What you have to do
Pick out every line in the data below that contains the word "beside".

Records for the exercise
★ ★ ★ ★
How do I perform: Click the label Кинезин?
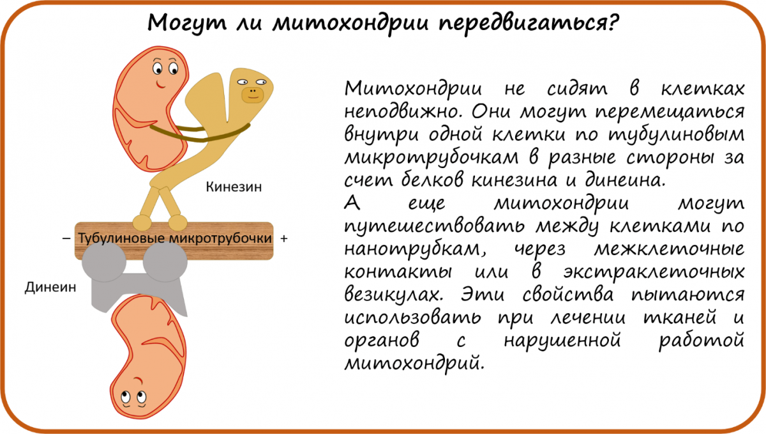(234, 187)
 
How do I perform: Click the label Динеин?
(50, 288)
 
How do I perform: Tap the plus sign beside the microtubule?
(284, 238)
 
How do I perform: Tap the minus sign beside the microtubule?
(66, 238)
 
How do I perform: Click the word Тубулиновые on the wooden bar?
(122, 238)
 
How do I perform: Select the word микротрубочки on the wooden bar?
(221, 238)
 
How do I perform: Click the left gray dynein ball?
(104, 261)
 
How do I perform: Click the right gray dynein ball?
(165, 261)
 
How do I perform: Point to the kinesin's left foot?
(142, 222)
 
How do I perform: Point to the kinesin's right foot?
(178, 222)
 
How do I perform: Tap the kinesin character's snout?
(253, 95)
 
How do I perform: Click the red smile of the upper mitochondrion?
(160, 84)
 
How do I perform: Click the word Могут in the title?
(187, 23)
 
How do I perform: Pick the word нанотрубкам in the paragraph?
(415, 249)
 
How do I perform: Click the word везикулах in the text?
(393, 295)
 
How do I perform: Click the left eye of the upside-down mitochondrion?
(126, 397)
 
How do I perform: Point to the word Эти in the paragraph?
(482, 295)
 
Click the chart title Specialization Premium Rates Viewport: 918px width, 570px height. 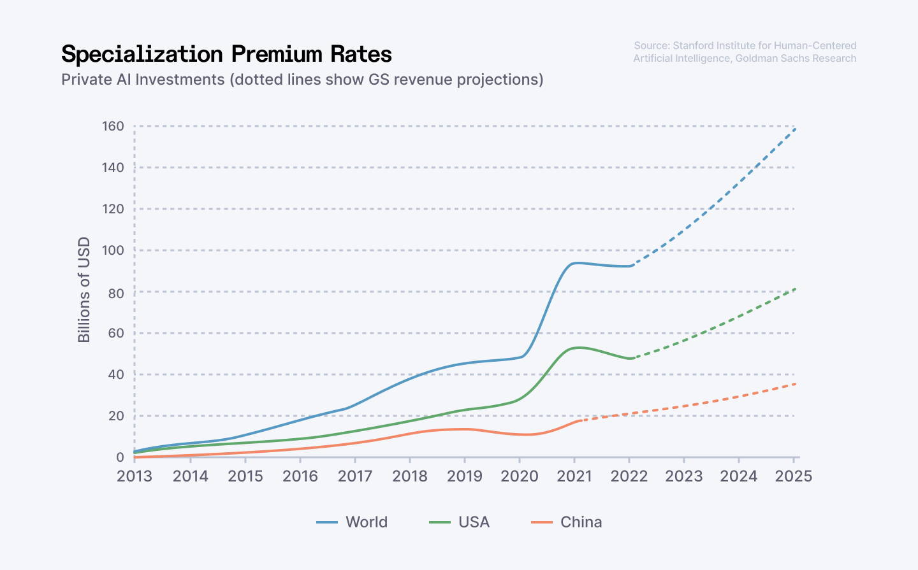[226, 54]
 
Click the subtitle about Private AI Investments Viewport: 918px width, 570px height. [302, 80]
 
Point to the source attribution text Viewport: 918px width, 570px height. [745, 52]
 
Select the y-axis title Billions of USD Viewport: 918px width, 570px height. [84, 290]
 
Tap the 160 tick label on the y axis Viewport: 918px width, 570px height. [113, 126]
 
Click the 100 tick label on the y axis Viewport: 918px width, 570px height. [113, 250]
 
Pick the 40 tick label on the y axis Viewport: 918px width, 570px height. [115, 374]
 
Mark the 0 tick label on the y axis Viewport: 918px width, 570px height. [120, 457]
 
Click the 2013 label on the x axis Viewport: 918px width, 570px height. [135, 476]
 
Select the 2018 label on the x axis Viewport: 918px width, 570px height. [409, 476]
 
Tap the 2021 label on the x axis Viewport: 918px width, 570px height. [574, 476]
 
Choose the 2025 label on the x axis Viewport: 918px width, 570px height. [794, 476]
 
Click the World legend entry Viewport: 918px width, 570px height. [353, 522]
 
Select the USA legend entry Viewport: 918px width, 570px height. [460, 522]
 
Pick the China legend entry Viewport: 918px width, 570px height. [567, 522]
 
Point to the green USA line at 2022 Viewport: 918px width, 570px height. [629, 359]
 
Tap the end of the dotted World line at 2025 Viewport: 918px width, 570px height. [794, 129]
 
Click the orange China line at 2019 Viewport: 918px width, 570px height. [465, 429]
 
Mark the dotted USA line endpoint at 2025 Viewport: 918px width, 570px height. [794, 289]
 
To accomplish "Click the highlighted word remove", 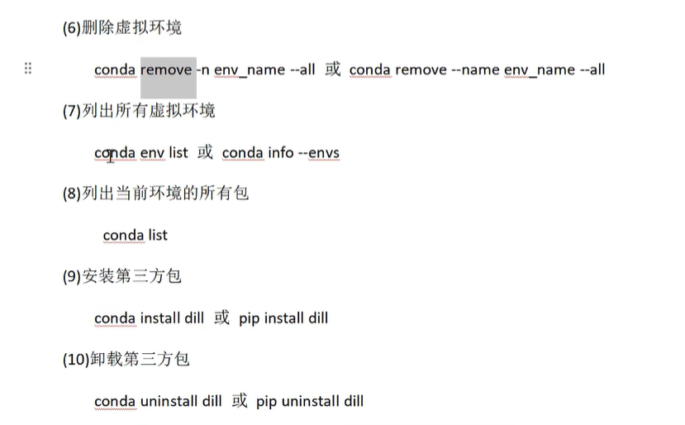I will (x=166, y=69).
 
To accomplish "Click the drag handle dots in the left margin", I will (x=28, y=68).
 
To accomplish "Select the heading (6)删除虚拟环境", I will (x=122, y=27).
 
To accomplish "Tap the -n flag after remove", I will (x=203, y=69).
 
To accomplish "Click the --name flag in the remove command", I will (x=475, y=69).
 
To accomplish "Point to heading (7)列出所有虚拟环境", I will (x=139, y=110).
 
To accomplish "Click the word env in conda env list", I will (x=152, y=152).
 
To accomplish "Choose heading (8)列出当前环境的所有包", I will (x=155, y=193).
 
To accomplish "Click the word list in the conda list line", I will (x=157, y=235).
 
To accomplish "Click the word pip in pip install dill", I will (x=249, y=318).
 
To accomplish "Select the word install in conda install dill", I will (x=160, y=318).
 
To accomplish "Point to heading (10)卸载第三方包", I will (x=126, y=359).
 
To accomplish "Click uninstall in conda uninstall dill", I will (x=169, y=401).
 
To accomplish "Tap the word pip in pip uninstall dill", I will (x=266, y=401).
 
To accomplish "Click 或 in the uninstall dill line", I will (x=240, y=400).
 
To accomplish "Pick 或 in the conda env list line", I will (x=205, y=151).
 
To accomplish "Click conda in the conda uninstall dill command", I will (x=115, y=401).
★ ★ ★ ★
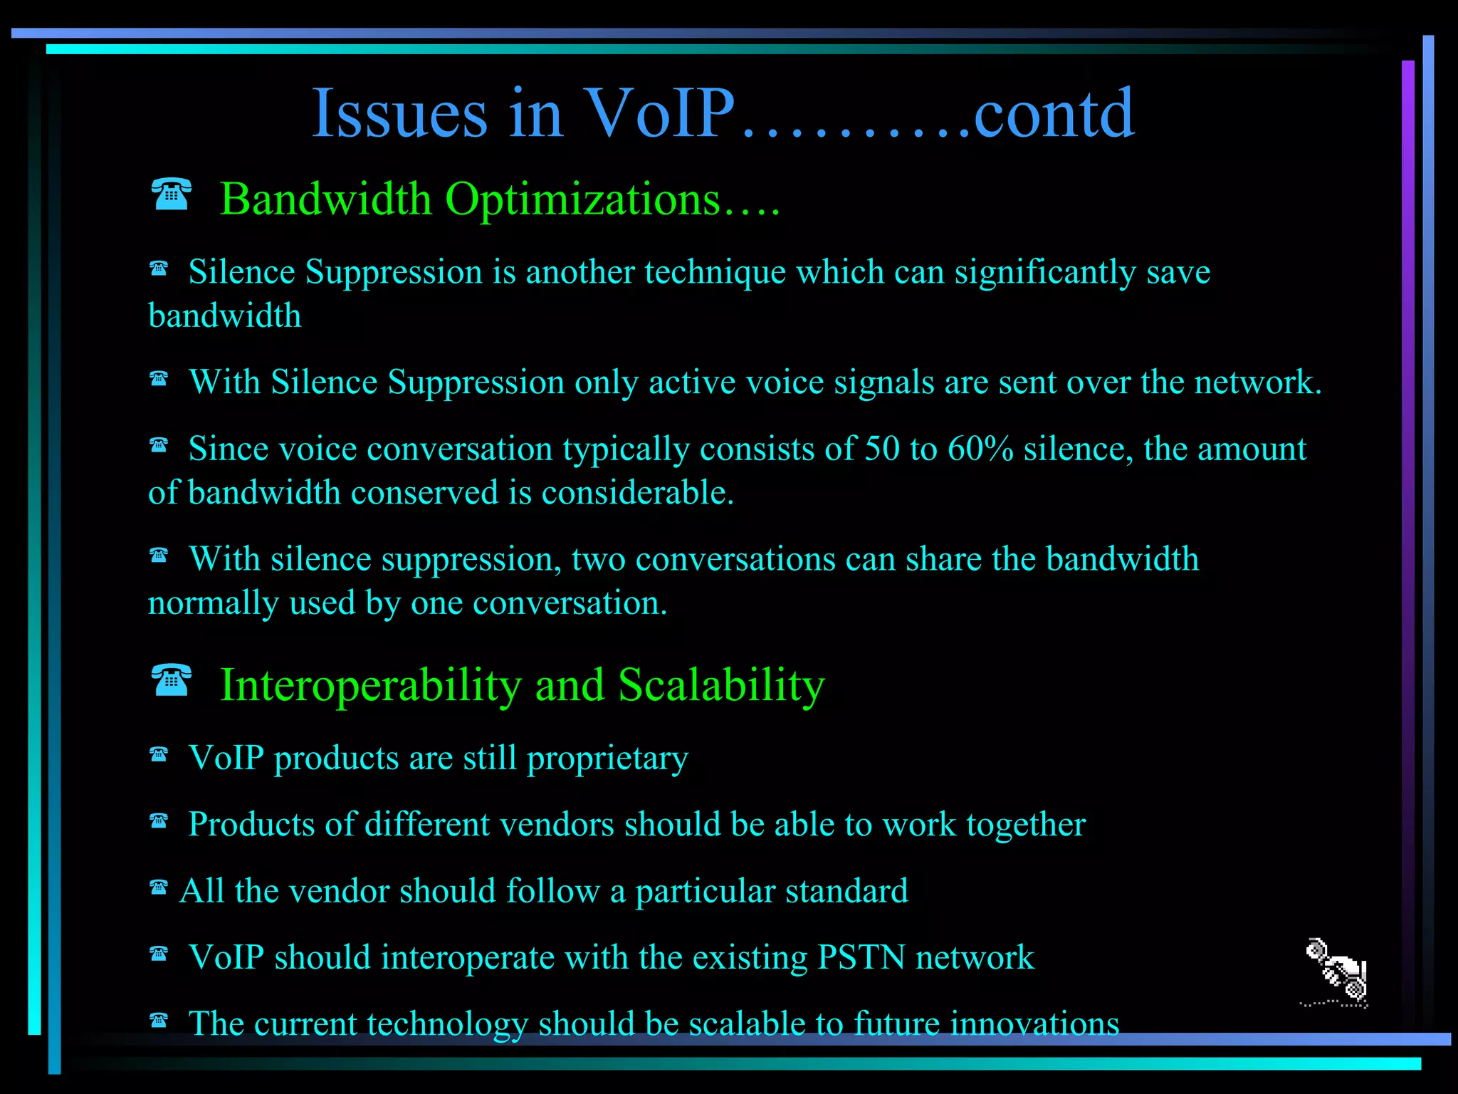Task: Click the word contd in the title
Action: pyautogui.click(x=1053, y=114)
★ ★ ★ ★
Answer for this exercise
How do I perform: Tap the plus sign beside the microtubule?
How do I perform: Tap the minus sign beside the microtubule?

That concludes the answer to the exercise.